4. If you could give the security and compliance manager a single suggestion, what would it be?

As an Open Source person, it's been years since I've installed proprietary closed source software. I use Ubuntu and I reckon that the type of license, GPL, MPL, LPL is probably more important than the software itself - assuming of course that it meets your requirements for functionality and reliability.

I started thinking about licensing again after reading the 2007 "FIFTH ANNUAL BSA AND IDC GLOBAL SOFTWARE PIRACY STUDY" - you can download it from the BSA Web site.

I would not take the numbers IDC and BSA bring at face value. The IDC/BSA estimates are guesses multiplied several times. They start off by assuming that each unit of copied software represents a direct loss of sale for software vendor - patently a false assertion.

If it were true, then the demand for software would be independent of price and perfectly inelastic.

A drop in price usually results in an increase in the quantity demanded by consumers. That's called price elasticity of demand. The demand for a product becomes inelastic when the demand doesn't change with price. A product with no competing alternative is generally inelastic. Demand for a unique antibiotic, for example is highly inelastic. A patient will pay any price to buy the only drug that will kill their infection.

If software demand was perfectly inelastic, then everyone would pay in order to avoid the BSA enforcement tax. The rate of software piracy would be 0. Since piracy rate is non-zero, that proves that the original assertion is false. (Argument courtesy of the Wikipedia )

Back when I ran Bynet Software Systems - we were the first Microsoft Back Office/Windows NT distributor in Israel. I had just left Intel - where we had negotiated a deal with Microsoft that allowed every employee to make a copy of MS Office for home usage. Back in 1997 - after the Windows NT launch, the demand for NT was almost totally inelastic - Not There, Nice Try, WNT is VMS + 1 etc. We could not give the stuff away in the first year. Customers were telling us that they would never leave Novell Netware. Never. But, NT got better from release to release and the big Microsoft marketing machine got behind the product. After two years of struggle and selling retail boxes and MLP for NT, demand picked up. Realizing that there IS price elasticity of demand for software - Microsoft dropped retail packaging and moved to OEM licensing, initially distributing OEM licenses via their two tier distribution channel and later totally cutting out the channel and dealing directly with the computer vendors like HP, Dell and IBM for OEM licenses of NT, XP and 2000, 2003 etc. Vista continues with this marketing strategy and most Vista sales are not retail boxes but pre-installed hardware.

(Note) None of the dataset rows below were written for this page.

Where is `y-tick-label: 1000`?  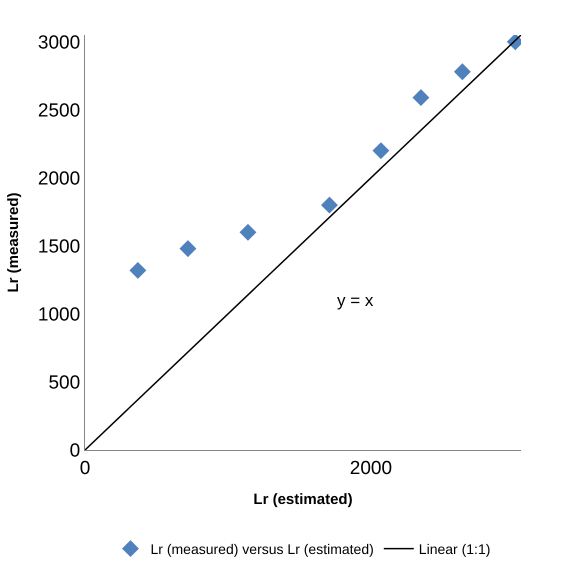
y-tick-label: 1000 is located at coordinates (59, 315).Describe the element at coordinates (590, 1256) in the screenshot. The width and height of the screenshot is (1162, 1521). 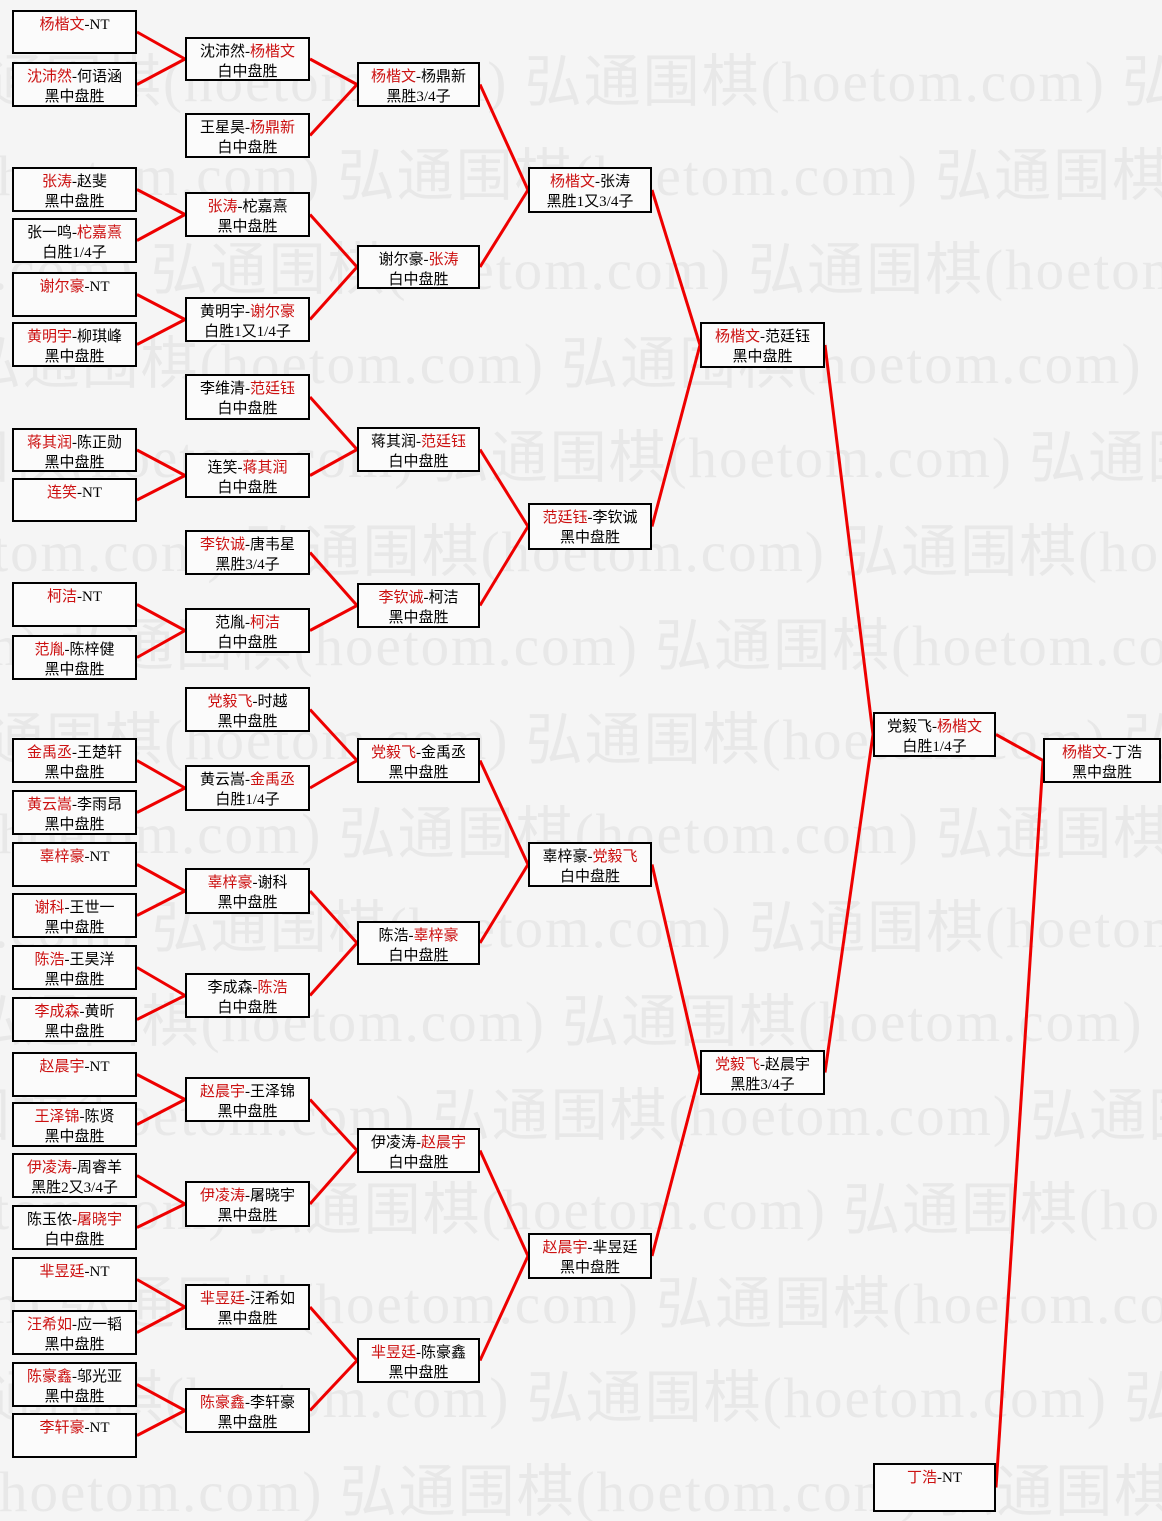
I see `match-box: 赵晨宇-芈昱廷 黑中盘胜` at that location. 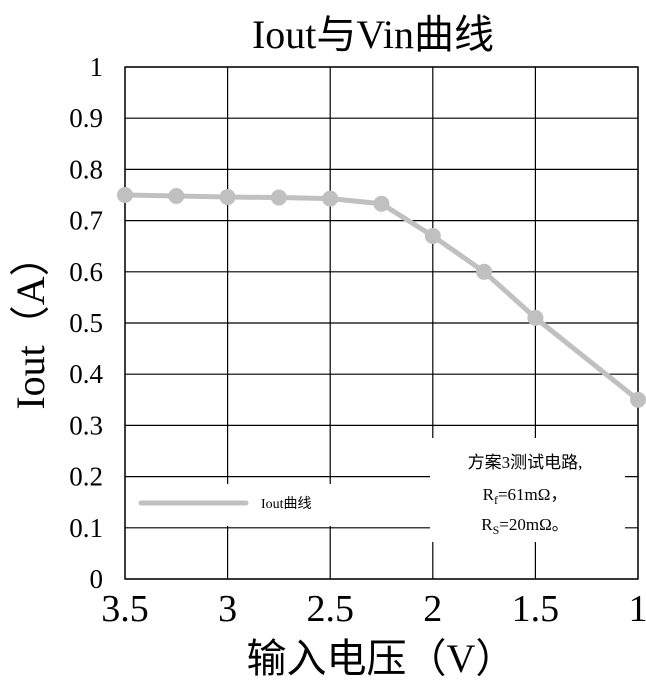 I want to click on x-tick-label: 3.5, so click(x=125, y=609).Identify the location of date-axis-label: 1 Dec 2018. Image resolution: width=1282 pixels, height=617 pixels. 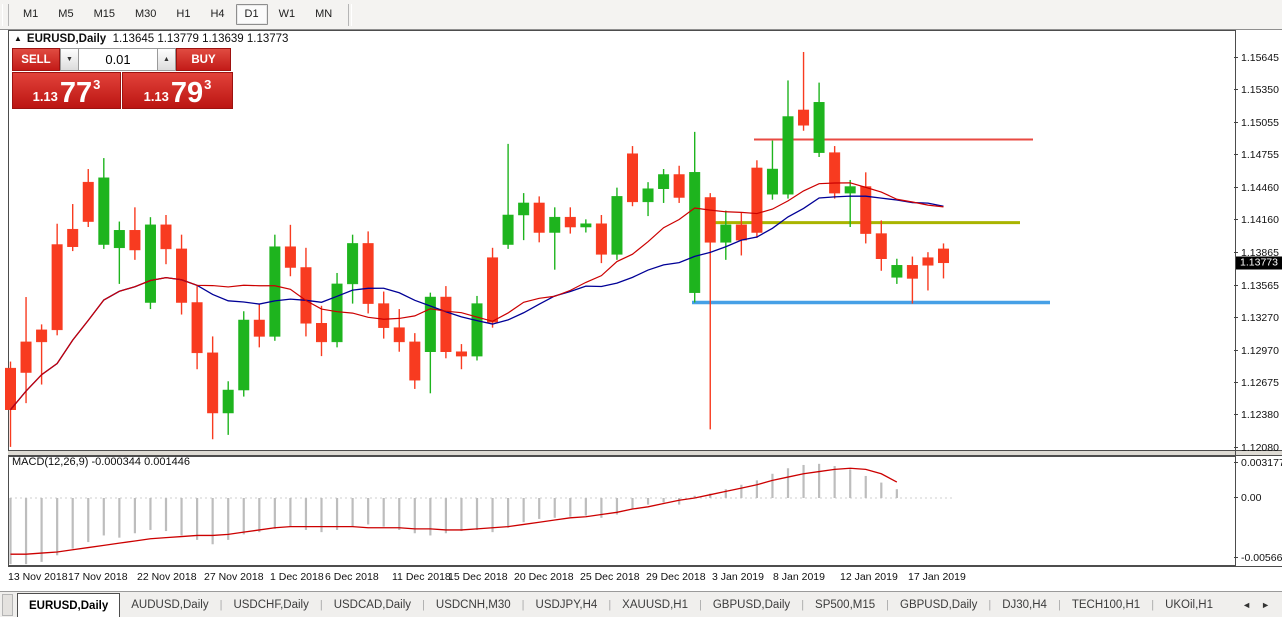
(297, 577).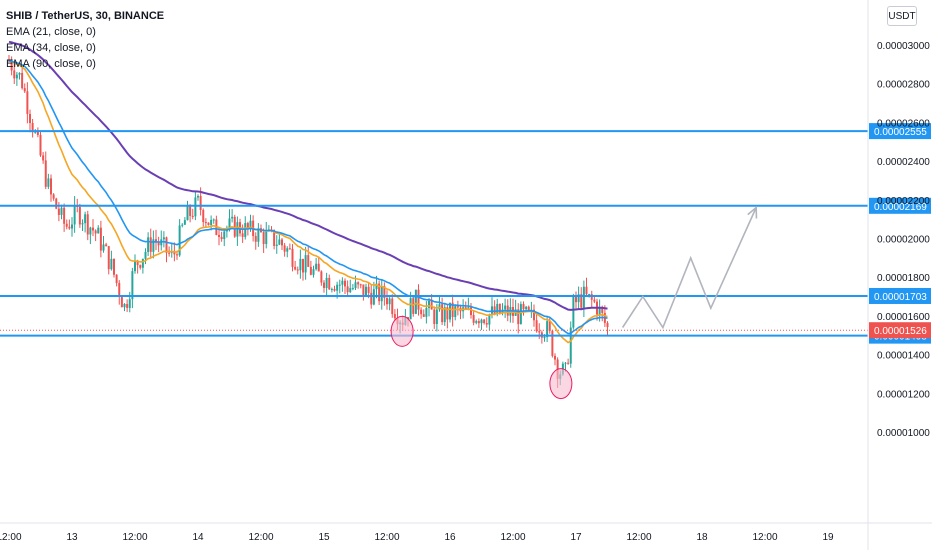  What do you see at coordinates (702, 538) in the screenshot?
I see `x-tick-label: 18` at bounding box center [702, 538].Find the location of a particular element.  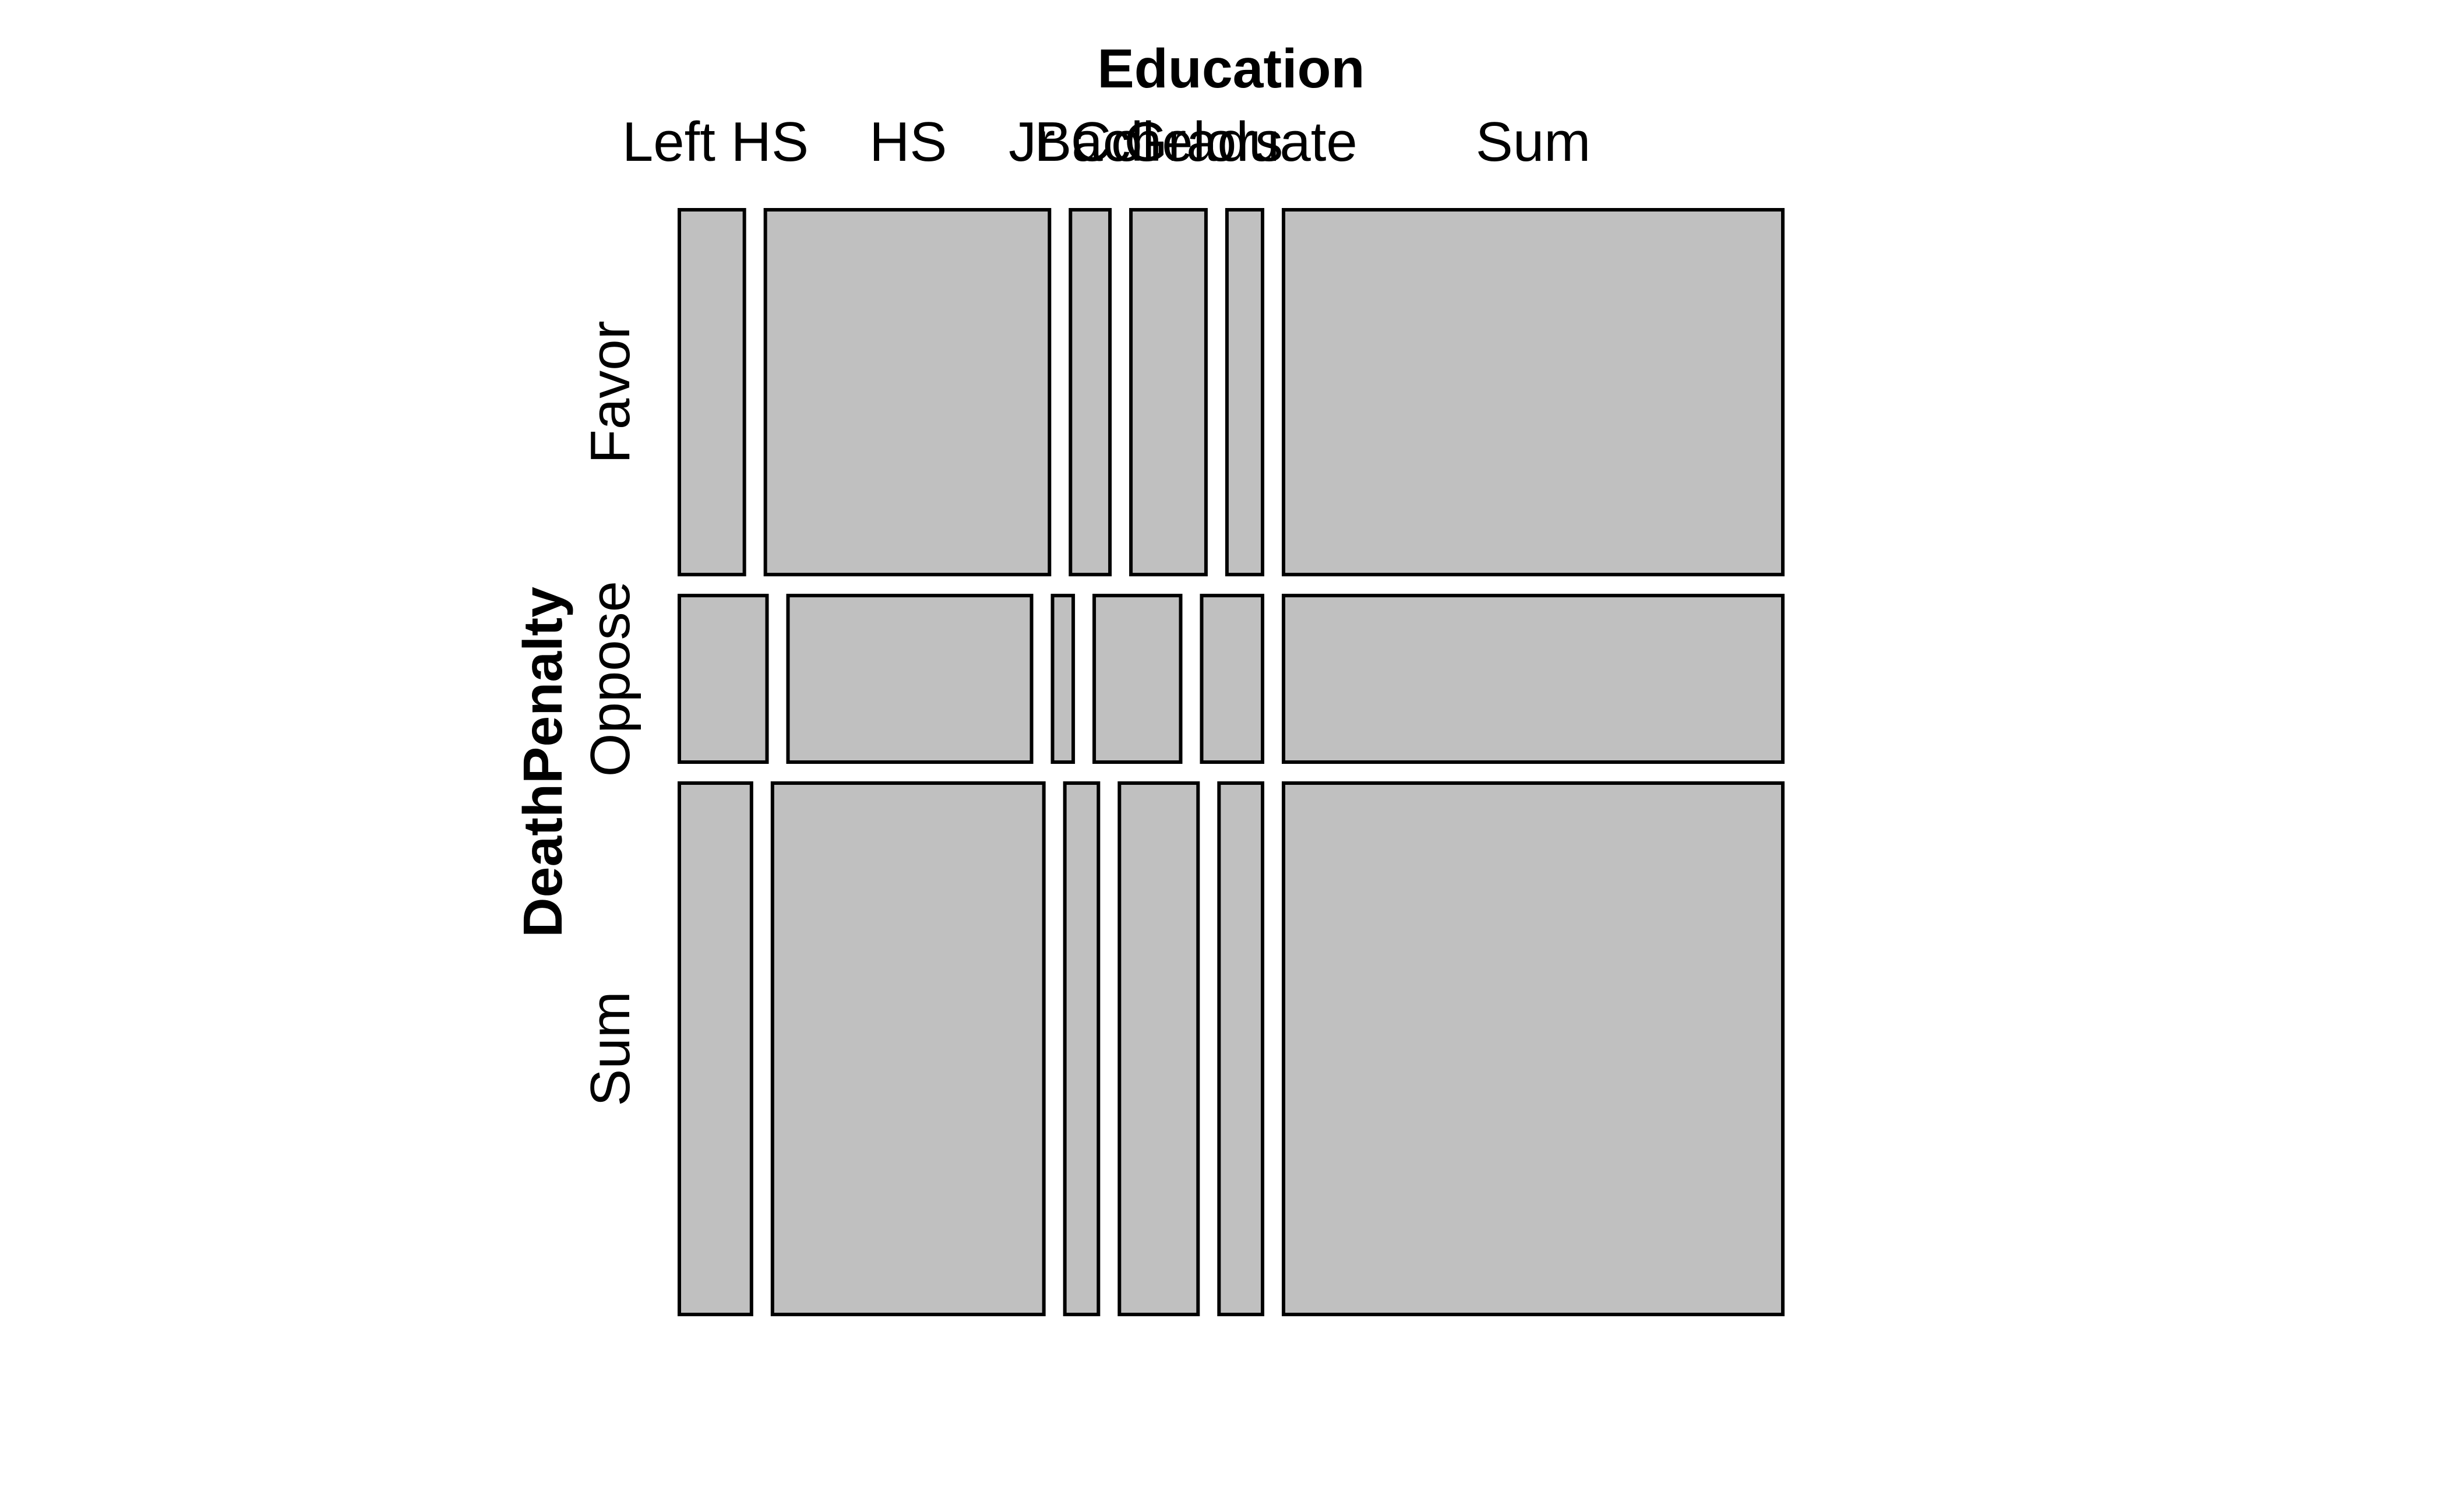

Microsoft (who are a major stakeholder in BSA) probably don't have a major piracy problem with Vista. Let's run some numbers. Microsoft Windows Vista sales are at about a 9 million unit/quarter run rate. Microsoft June 2008 quarterly revenue is $15.8 BN. Single unit OEM pricing for Vista is about $80 and in a volume deal - maybe $20. Let's assume an average of $50/OEM license. This means that Vista accounts for about 50*3*9/15800 = 8.5%.

The BSA 2007 Global Piracy Study states that the "median piracy rate in 2007 is down one percentage point from last year" - 1 percent of 8.5 percent is meaningless for Microsoft - in dollar terms - BSA work to reduce piracy is less meaningful than a 7 percent drop in the US Dollar this year.

Microsoft probably have a problem with their cash cow - Microsoft Office. Microsoft Office 2003 retails for $450 but is available in an academic license for less than $100. Open Office 2.4 runs just fine on Vista and retails for $0. At those prices, sizable numbers of users are just sliding down the elasticity curve - calling into serious question the IDC/BSA statistics on software piracy.

But there is more to software piracy than providing software at a reasonable price. In poor areas of the world - assuming that the BSA efforts at combating software piracy are successful - only the very rich would have access to applications like Microsoft Office. The middle and lower class people won't have the opportunity to become MS Office-literate because the prices would be too high. For that I only have three words - download Open Office - the free and open productivity suite.